I burned out of that job pretty quickly because I felt like all I did was put Band-Aids on broken legs. Now, several more years into my career, with different experiences and more education, I think about that job differently. Knowing what I know now, I think I could have been better at it. This feels especially true as I learn new skills, like motivational interviewing. When I was case managing, stuck in the weeds of constant crisis, I often forgot to use my clinical skills to tease out the underlying issues. Why, for instance, would someone relapse after a year of successful sobriety? Why did this one client, who seemed to have a reasonable income, constantly end up on the brink of eviction? Maybe I asked the client that, but not in a skillful way that elicited a thoughtful conversation. I focused on the resources I could provide and forgot, sometimes, the clinical skills I learned as a student.

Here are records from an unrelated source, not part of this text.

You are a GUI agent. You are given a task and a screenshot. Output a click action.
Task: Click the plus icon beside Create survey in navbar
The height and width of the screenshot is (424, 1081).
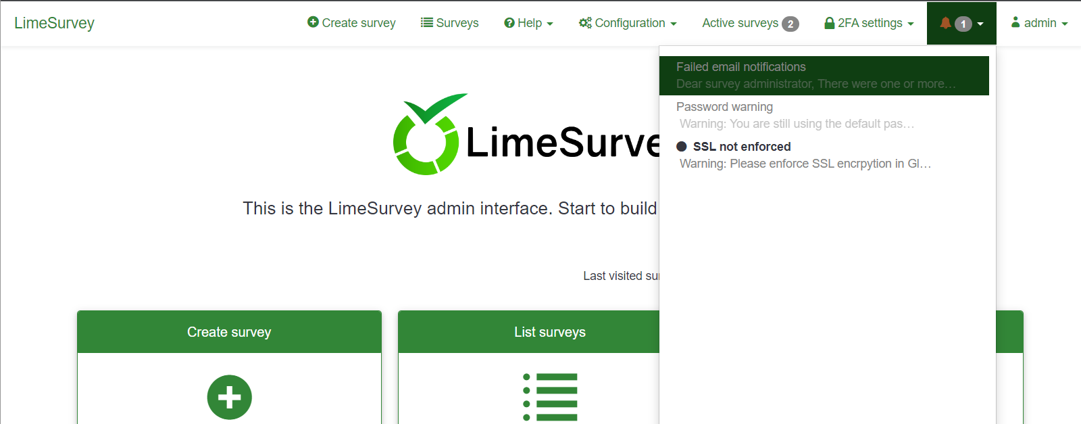click(313, 22)
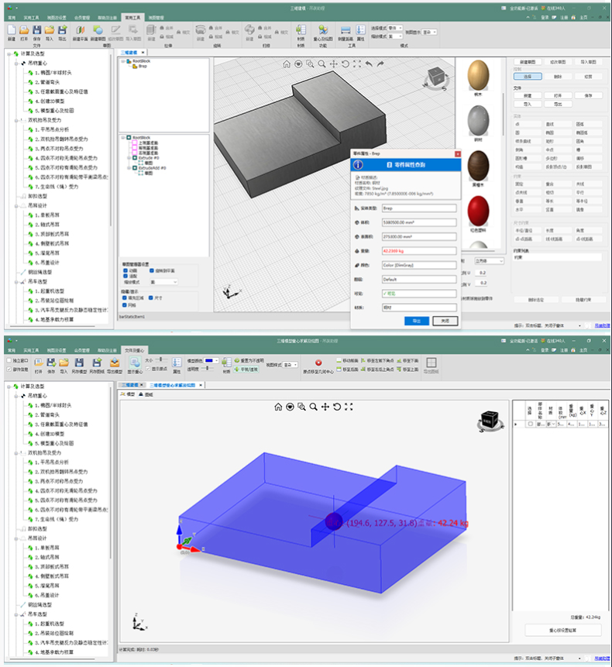Image resolution: width=612 pixels, height=667 pixels.
Task: Uncheck the 显示原点 checkbox
Action: coord(148,369)
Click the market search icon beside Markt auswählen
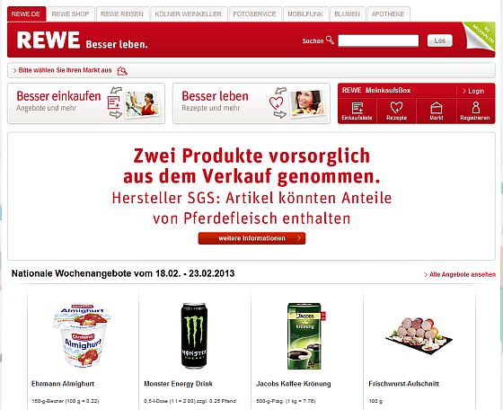 (x=122, y=71)
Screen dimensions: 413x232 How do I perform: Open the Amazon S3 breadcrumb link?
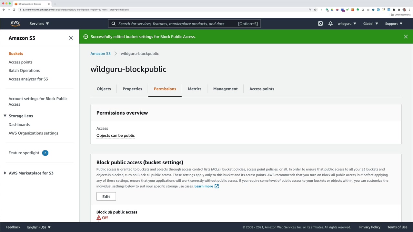(100, 53)
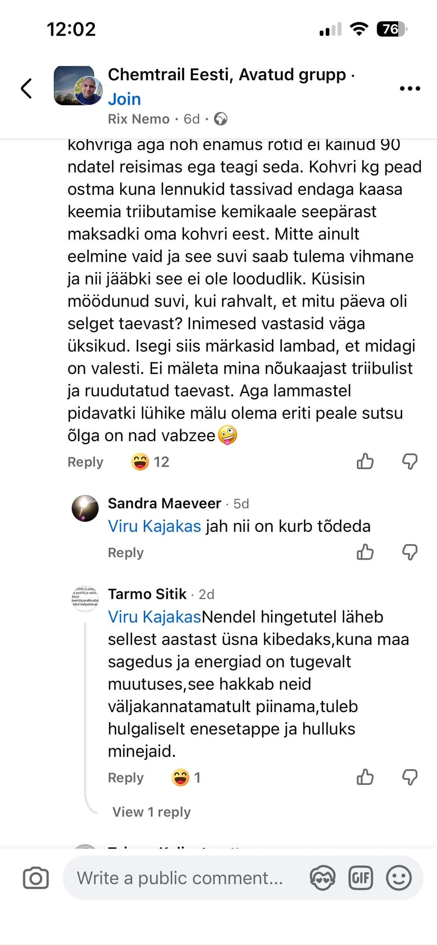Focus the Write a public comment field

pyautogui.click(x=180, y=878)
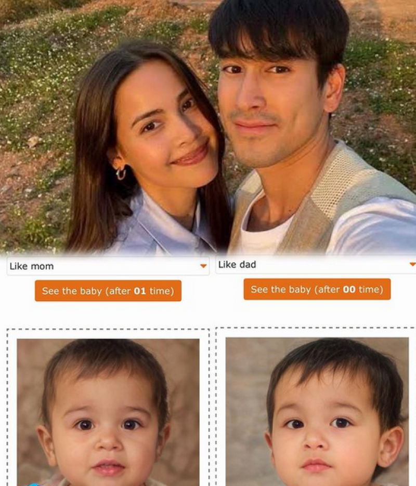The width and height of the screenshot is (416, 486).
Task: Click the couple selfie photo at top
Action: pyautogui.click(x=208, y=127)
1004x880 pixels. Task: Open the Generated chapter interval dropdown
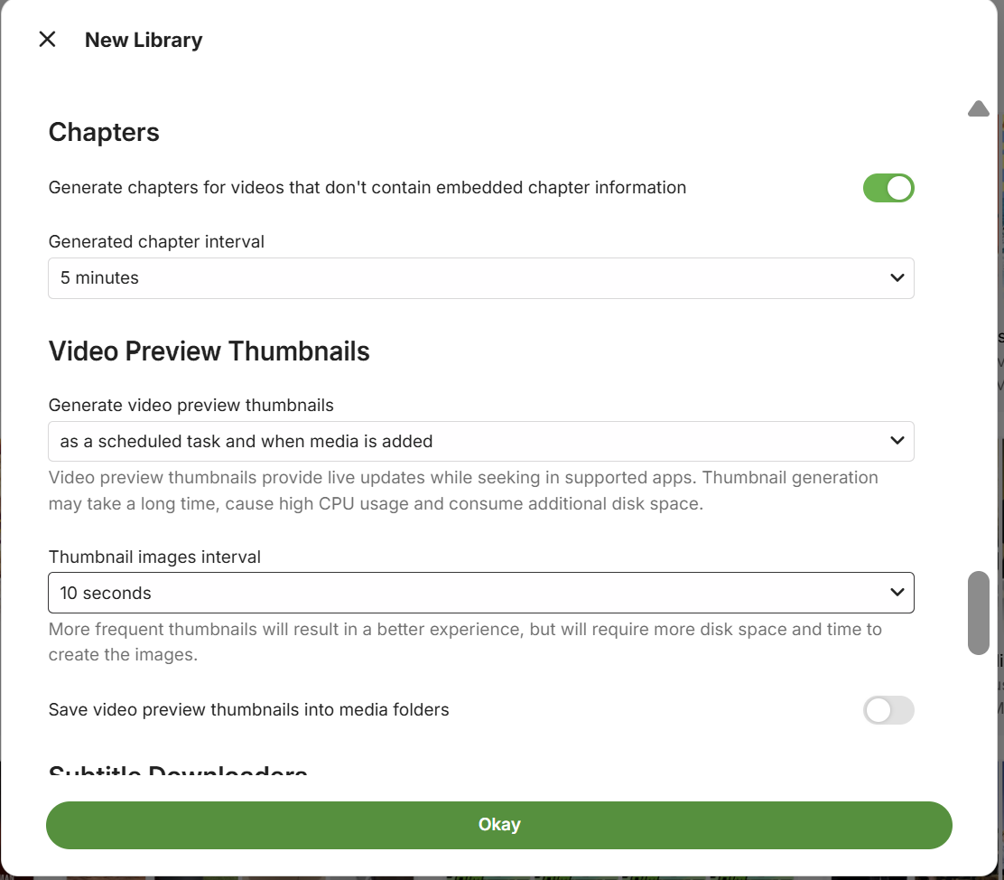click(x=480, y=278)
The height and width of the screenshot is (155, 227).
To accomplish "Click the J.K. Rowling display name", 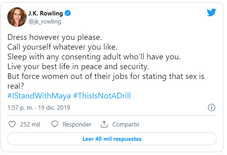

It's easy to do that, when we are pressed for time and have limited tangible help we can offer our clients. But we have tools at our disposal that are unique to this profession: we know how to look deeper at what is said and not said in a client meeting. As soon as we start a conversation with a client, we are doing clinical work: assessing body language, physical presentation, affect, what they're saying and what they may actually mean. Don't be fooled by the weeds you sometimes get into: every conversation is clinical because this work is complicated. And your skills are growing every time you interact with someone. 

Happy Social Work Month! Do good work and be proud of it.